The Anschluss Is Coming
Not just Austria but the von Trapp family was constantly aware of the imminent Anschluss or union with Germany leading up to the WWII. The von Trapps were proud Austrians and any association with Nazis was utterly unthinkable for them to the point of abandoning their home where their children grew up. That sentiment was perfectly captured in the movie by Christopher Plummer’s character of Captain von Trapp. The von Trapp Family Choir was asked to perform for Hitler’s birthday celebration in Munich which they refused and managed to flee the country before the borders closed.
Escaping The Nazis
Now that’s where The Sound of Music doesn’t hit home with Salzburg residents the geographic faux pas the movie makes does get you to think from their perspective. If you recall in the movie the Von Trapp family is shown to hike their way from Salzburg to Switzerland through the Alps with a 5-year-old.

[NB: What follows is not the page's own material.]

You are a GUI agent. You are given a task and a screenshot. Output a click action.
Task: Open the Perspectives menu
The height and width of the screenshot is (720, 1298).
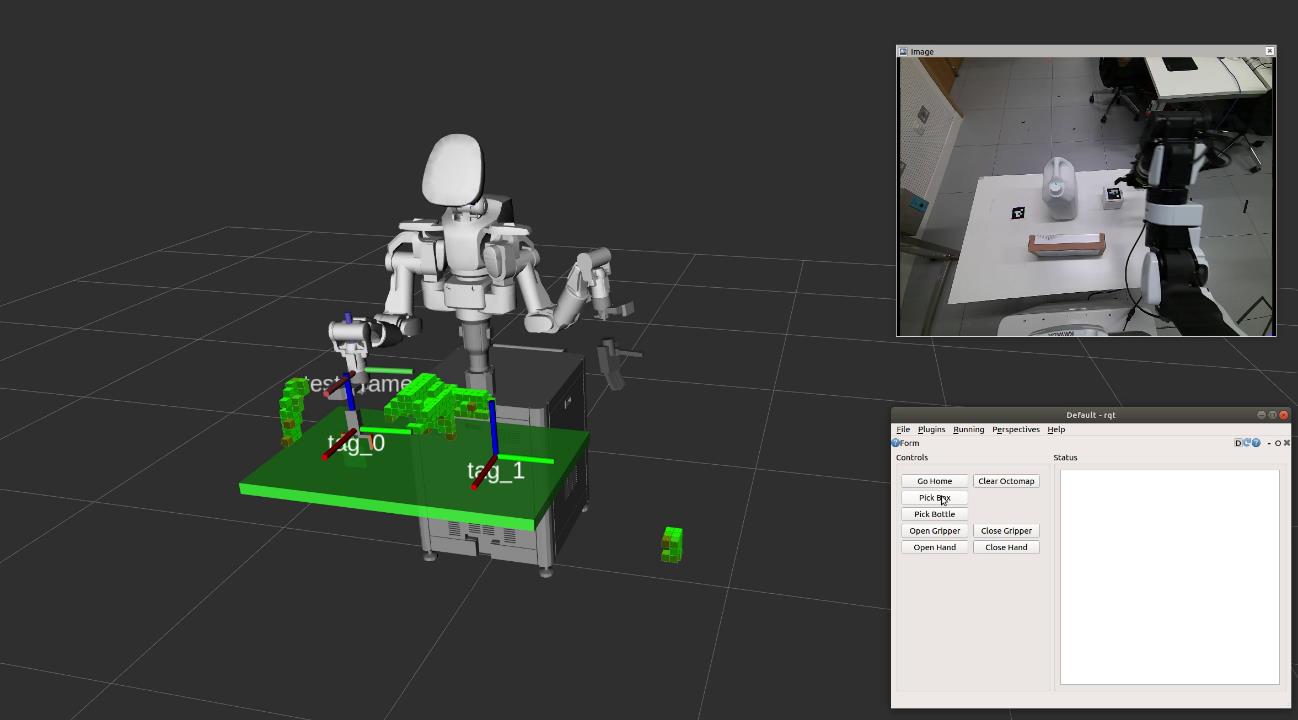[x=1016, y=429]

Really? Get a map Hollywood! First of all Salzburg does not share a border with Switzerland instead the Bavarian region of Germany is literally a hopping distance away. Secondly you will know when you stay at Villa Trapp that the backyard ends where the Aigen train station is located so all the Von Trapps did was walk through their backyard get on a train and go to Italy. They fled the country in the summer of 1938 and sailed off to USA in October that year to perform at a concert in New York and never returned to the annexed Austria. Villa Trapp was managed by the Missionaries of Precious Blood for some months after the family left but later it fell in the hands of the Nazis as the summer home for Heinrich Himmler – Head of the SS (also a heinous holocaust slaughterer). The Villa Trapp I stayed in is too gorgeous a property to imagine it with barbed wire, barracks and armed men under Nazi regime. The house was under the Nazis until the end of war.
From Salzburg To Stowe
Salzburg has received a gift that keeps on giving through the Von Trapp’s life story filmed in a movie. When they finally had to settle in the USA it was a village called Stowe in the state of Vermont, where they built a home and toured the country serenading songs. The Captain passed away shortly after the WWII in 1947. Maria passed away years later in her very old age. In 2014 the last surviving member of the first seven children and the third child passed away. With the ebb and flo of life family grew and lived happily in Stowe, Vermont as they were in Salzburg.